==== TEXT PASSAGE ====

- Awards: Rivers Memorial Medal (2026)

Academic background
- Education: University of Southampton
- Thesis: On discourse and materiality: personhood in the Neolithic of the Isle of Man (1999)
- Doctoral advisor: Julian Thomas

Academic work
- Discipline: Prehistoric archaeology; Archaeological theory;
- Institutions: University of Manchester; Newcastle University;

= Christopher J. Fowler =

British archaeologist

Chris Fowler is a British archaeologist and Professor of Archaeology at Newcastle University. His research focuses on the archaeology of Neolithic and Early Bronze Age Britain and Ireland, particularly mortuary practices, kinship, identity, personhood and archaeological theory. He is known for his work on relational approaches to personhood in archaeology and for research integrating archaeological and genetic evidence to investigate prehistoric kinship.

Since 2020, Fowler has served as Programme Director for Research Degrees in Archaeology at Newcastle University.

== Education ==

Fowler studied archaeology at the University of Southampton, completing a BA (Hons) and PhD. His doctoral thesis, completed in 1999 under the supervision of Julian Thomas, was entitled On Discourse and Materiality: Personhood in the Neolithic of the Isle of Man.

== Career ==

Following completion of his doctorate, Fowler held a Leverhulme Special Research Fellowship at the University of Manchester between 2000 and 2002. He joined Newcastle University as lecturer in Later Prehistory in 2004 and was subsequently promoted to Professor of Archaeology.

== Research ==

Fowler's research examines social relationships and identity in prehistoric societies, with particular emphasis on the Neolithic and Early Bronze Age of Britain and Ireland. His work has explored themes including mortuary practices, personhood, kinship, embodiment, typology and archaeological interpretation.

Fowler is associated with the development of relational approaches to personhood in archaeology. His book The Archaeology of Personhood (2004) examined how identities and social relationships may be understood through archaeological evidence.

In The Emergent Past (2013), Fowler developed a relational approach to the study of Early Bronze Age mortuary practices in Britain. The research drew on Bronze Age collections held by the Great North Museum: Hancock, which the museum describes as an important element in the reassessment of Early Bronze Age burial practices in north-east England that led to the publication of the book.

====

WHAT THE TASK ASKS:
Reproduce the part of the article on Christopher J. Fowler that begins with the words "Chris Fowler is" and ends after "investigate prehistoric kinship.".

==== MATERIAL SHOWN ====

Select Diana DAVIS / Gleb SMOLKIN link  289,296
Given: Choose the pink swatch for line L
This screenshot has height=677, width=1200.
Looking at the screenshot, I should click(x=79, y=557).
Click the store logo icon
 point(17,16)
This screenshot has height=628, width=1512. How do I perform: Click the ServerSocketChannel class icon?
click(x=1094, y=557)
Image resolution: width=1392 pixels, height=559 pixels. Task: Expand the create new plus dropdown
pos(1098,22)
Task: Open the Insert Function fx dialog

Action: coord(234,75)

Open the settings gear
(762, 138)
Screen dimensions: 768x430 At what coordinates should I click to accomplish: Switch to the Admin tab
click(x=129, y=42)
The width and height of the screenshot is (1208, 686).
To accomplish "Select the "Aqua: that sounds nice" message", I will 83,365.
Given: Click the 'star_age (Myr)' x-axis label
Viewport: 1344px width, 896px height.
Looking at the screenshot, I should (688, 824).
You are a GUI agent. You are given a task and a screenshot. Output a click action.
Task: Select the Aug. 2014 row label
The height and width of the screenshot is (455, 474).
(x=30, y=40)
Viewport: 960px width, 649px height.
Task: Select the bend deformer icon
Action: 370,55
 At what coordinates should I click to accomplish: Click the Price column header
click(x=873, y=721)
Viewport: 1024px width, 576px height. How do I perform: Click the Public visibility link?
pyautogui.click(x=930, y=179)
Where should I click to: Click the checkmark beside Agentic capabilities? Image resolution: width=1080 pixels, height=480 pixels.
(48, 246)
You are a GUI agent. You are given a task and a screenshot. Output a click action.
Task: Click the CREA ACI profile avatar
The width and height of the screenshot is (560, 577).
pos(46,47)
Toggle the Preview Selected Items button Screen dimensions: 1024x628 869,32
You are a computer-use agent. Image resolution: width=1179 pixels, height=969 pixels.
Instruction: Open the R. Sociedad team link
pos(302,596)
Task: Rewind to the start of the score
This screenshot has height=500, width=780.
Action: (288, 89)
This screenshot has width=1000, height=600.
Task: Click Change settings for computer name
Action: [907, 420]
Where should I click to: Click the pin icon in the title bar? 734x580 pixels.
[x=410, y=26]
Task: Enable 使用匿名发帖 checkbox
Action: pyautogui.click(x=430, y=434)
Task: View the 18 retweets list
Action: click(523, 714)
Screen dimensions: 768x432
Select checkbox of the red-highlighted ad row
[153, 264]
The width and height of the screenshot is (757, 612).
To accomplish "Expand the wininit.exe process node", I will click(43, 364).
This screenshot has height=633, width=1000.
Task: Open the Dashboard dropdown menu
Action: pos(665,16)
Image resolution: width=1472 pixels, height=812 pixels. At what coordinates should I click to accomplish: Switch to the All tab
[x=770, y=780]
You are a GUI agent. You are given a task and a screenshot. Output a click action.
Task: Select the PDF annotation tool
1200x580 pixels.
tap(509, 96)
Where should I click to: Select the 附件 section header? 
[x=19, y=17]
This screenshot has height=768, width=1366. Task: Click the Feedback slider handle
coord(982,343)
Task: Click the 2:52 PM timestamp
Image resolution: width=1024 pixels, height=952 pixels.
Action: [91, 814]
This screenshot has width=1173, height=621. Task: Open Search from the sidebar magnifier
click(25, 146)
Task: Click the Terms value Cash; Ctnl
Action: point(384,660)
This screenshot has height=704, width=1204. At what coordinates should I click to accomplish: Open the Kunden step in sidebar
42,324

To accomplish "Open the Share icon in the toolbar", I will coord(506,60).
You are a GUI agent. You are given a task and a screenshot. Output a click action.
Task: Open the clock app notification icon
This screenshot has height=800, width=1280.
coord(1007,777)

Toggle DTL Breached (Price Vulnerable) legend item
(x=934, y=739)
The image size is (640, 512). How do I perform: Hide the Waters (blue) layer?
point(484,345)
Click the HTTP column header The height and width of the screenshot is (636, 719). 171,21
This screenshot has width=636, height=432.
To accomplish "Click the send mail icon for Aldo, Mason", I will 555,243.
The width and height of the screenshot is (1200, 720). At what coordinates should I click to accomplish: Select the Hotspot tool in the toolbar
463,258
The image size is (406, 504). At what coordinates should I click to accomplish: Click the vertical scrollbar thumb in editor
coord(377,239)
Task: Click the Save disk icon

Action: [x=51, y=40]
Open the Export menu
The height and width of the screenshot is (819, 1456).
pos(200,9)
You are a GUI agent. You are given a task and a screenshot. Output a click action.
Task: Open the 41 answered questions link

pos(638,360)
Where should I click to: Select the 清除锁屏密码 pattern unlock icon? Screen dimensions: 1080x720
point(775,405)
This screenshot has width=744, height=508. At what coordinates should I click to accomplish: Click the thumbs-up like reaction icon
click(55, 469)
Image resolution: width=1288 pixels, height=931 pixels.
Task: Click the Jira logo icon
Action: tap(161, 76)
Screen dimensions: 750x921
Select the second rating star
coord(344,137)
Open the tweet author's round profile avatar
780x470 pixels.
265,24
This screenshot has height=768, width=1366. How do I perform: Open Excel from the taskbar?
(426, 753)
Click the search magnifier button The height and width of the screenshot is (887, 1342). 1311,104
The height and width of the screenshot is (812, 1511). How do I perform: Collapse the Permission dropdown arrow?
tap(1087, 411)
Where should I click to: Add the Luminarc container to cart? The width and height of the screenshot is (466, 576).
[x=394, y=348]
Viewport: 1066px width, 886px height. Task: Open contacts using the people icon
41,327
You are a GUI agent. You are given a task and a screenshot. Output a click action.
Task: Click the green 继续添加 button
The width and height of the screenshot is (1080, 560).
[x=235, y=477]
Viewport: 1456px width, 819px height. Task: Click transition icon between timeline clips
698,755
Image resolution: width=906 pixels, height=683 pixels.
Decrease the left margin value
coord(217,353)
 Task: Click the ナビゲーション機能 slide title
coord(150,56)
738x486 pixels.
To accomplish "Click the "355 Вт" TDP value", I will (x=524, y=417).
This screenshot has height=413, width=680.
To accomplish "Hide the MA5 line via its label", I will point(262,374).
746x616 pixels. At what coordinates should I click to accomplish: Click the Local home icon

====

FINISHED EXERCISE:
Chris Fowler is a British archaeologist and Professor of Archaeology at Newcastle University. His research focuses on the archaeology of Neolithic and Early Bronze Age Britain and Ireland, particularly mortuary practices, kinship, identity, personhood and archaeological theory. He is known for his work on relational approaches to personhood in archaeology and for research integrating archaeological and genetic evidence to investigate prehistoric kinship.